Le jeune homme s’y était attendu. Il s’était penché sur le cercueil et, pour la première fois depuis sa tendre enfance, il avait enlacé son père. Un sortilège de flottaison rendait le corps presque aérien – aussi léger que du duvet de chardon. Pyrgus s’était redressé, le cadavre dans les bras et l’avait placé sur la couchette en sanglotant.
— Sur le ventre, avait exigé Gnoma.
— C’est obligatoire ?
— Nous devons pouvoir accéder à sa luz*…
Pyrgus avait retourné le corps malgré lui.
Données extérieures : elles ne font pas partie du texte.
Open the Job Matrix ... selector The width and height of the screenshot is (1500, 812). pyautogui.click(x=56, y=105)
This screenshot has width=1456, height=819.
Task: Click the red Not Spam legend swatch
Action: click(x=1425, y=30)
— Écartez-vous, à présent, avait lâché Pheosia. Votre tâche est terminée.
Le jeune homme avait obéi, bouleversé. Il ne comprenait plus pourquoi il avait bataillé si longtemps et si violemment avec son père. Avec le recul, leurs sujets de discorde lui avaient paru dérisoires. Presque idiots. Sur la table, le corps était inerte. Impassible. Vide. Peut-être allait-il pouvoir s’amender. Arranger la situation. S’expliquer avec Apatura. Mieux valait tard que jamais.
Le nécromancien avait saisi une paire de ciseaux de tailleur et s’en était servi pour entailler le costume funéraire de l’Empereur.
— Qu’allez-vous lui faire ? s’était soudain inquiété le Prince.
— Taisez-vous ! avait soufflé Gnoma. J’exécute votre ordre. Alors, silence !
Les ciseaux avaient coupé le lourd tissu qui recouvrait Apatura comme s’il ne s’était agi que de toile d’araignée. Le derrière impérial était apparu, orné des mêmes tatouages de papillon qui décoraient désormais les fesses de Pyrgus. Pheosia avait saisi un scalpel.
— Qu’allez-vous lui faire ? avait répété le jeune homme.
— Lui ôter sa luz, avait répondu Gnoma, agacé.
Et il avait plongé son coutelas dans la colonne vertébrale de l’Empereur.
— Regardez ! avait-il chuchoté peu après, les yeux brillants. Regardez de tous vos yeux !
Il brandissait un bout d’os. Taille : pas plus grand qu’une phalange de pouce. Forme : semblable à une mini-vertèbre, sans les protubérances habituelles. Couleur : blanc étincelant après que le nécromancien l’eut nettoyé.
L’homme avait placé l’os sur l’enclume et ouvert un tiroir du placard dont il avait ressorti un marteau à manche court. Sur la tête métallique de l’outil serpentaient des lignes d’énergie. Gnoma avait jeté un œil à Pyrgus, puis il avait projeté le marteau sur l’enclume avec une violence inouïe. Le bruit avait été assourdissant – un coup de tonnerre. Des éclairs avaient fusé autour de l’enclume…
… qui n’avait pas résisté au choc et s’était brisée en mille morceaux. Le nécromancien avait regardé les débris avec une moue satisfaite. S’était penché dessus. En avait retiré l’os. Intact.
— La luz est indestructible, avait-il expliqué.
Pyrgus s’était approché. L’os n’avait pas une éraflure.
— C’est avec la luz que Dieu nous ressuscitera au jugement dernier. Et c’est avec celui-là que je vais ressusciter votre père dès à présent…
Le Prince avait clos les paupières pour ne pas en voir davantage.